Google's former CEO and current Executive Chairman Eric Schmidt said in an interview with the Wall Street Journal on Tuesday that it is "extremely curious" that Apple has chosen to sue Google partners rather than Google itself, and that patent litigation will continue between the two companies "for a while."
Schmidt said that Google's relationship with Apple has "always been a bit on and off". "Obviously, we would have preferred them to use our maps. They threw YouTube off the home screen [in iOS 6]. I'm not quite sure why they did that," he admitted.
Many iOS users would also have preferred Apple to keep Google's maps, and, following major criticism, Apple CEO Time Cook was forced to apologise for the poor mapping service that's littered with inaccuracies and mistakes.
Schmidt believes that Apple and Google battle like countries, not kids with guns. "The press would like to write the sort of teenage model of competitions, which is, 'I have a gun, you have a gun, who shoots first?" Schmidt continued. "The adult way to run a business is to run it more like a country. They have disputes, yet they've actually been able to have huge trade with each other. They're not sending bombs at each other."
"I think both Tim [Cook] and Larry [Page, Google CEO], the sort of successors to Steve [Jobs] and me if you will, have an understanding of this state model," Schmidt explained. "When they and their teams meet, they have just a long list of things to talk about."

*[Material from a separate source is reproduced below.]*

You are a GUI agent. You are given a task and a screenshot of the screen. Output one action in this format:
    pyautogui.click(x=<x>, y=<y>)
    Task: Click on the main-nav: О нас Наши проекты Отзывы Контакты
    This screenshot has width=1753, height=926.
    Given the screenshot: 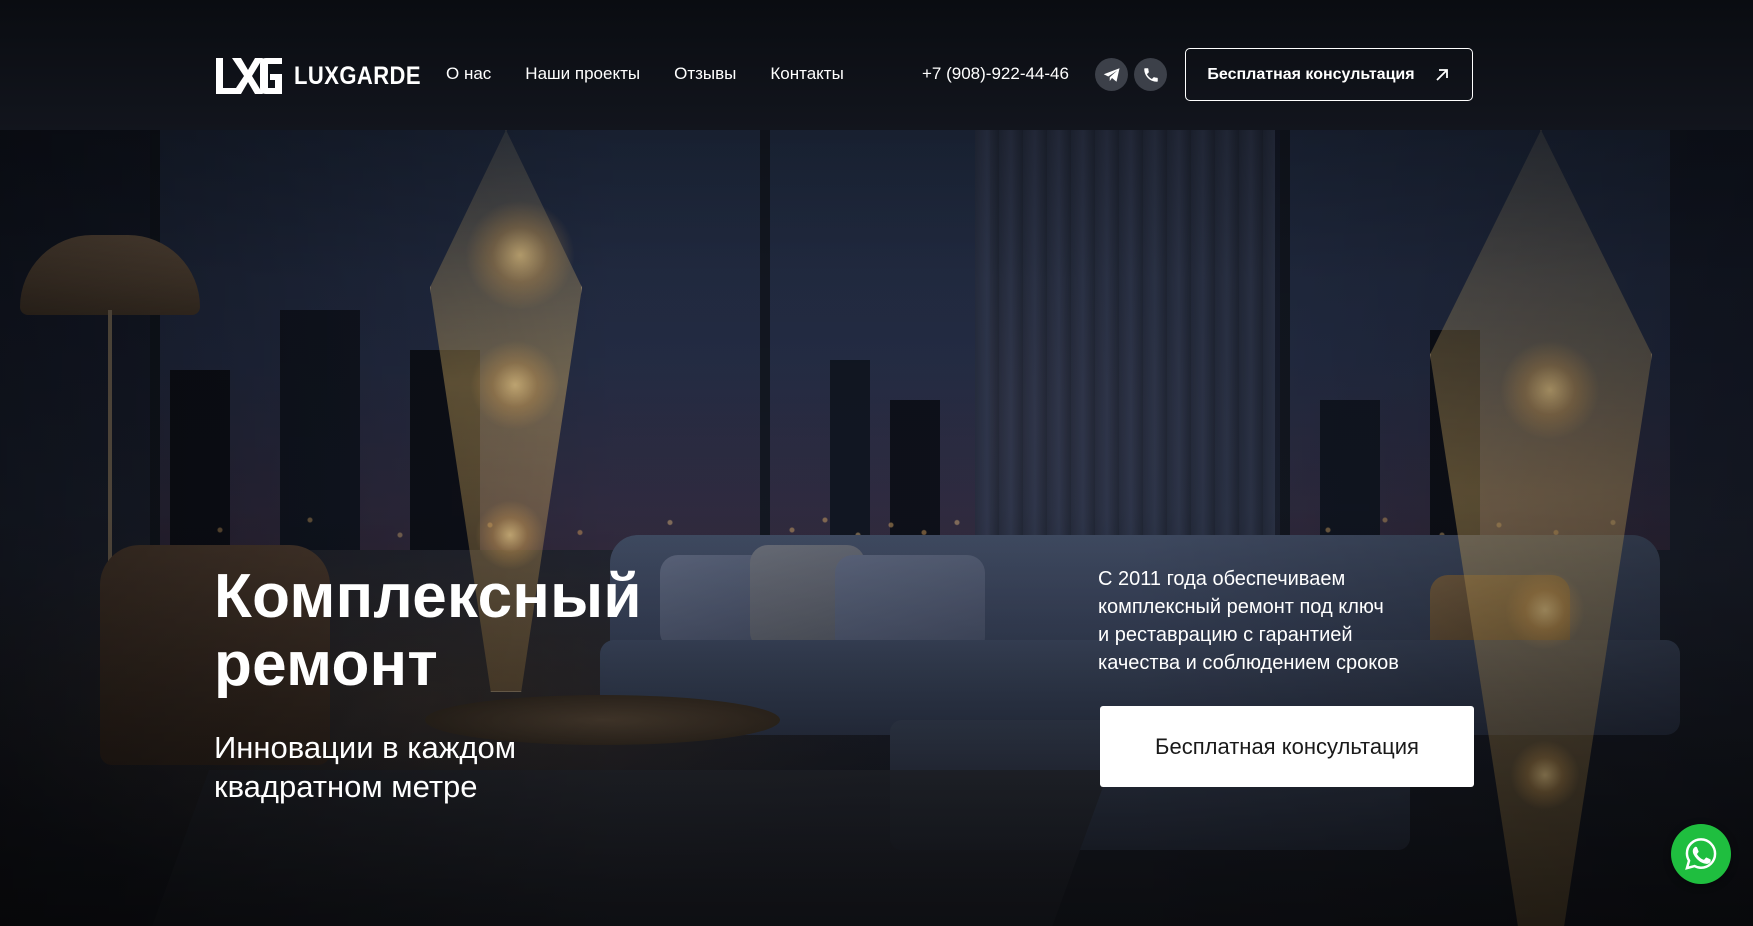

"Apple and Google are well aware of the legal strategies of each other," Schmidt replied when asked whether the two companies are discussing a patent-related settlement. "Part of the conversations that are going on all the time is to talk about them. It's extremely curious that Apple has chosen to sue Google's partners [such as Samsung] and not Google itself."
Schmidt explained that patent litigation between Apple and Google will likely continue "for a while," but that the two companies will be fine. The real losers are start up technology businesses, he said. "How is he or she going to be able tot get the patent coverage necessary to offer version one of their product?" he asked. "That's the real consequence of this."
Schmidt said that he sees Siri, Apple's voice activated assistant, as competition to Google search, and that it is something Google does worry about.
When asked for his thoughts on Microsoft's new Windows 8 and Windows Phone 8, Schmidt said that he hasn't yet used it, but he noted "Microsoft has not emerged as a trendsetter in this new model yet."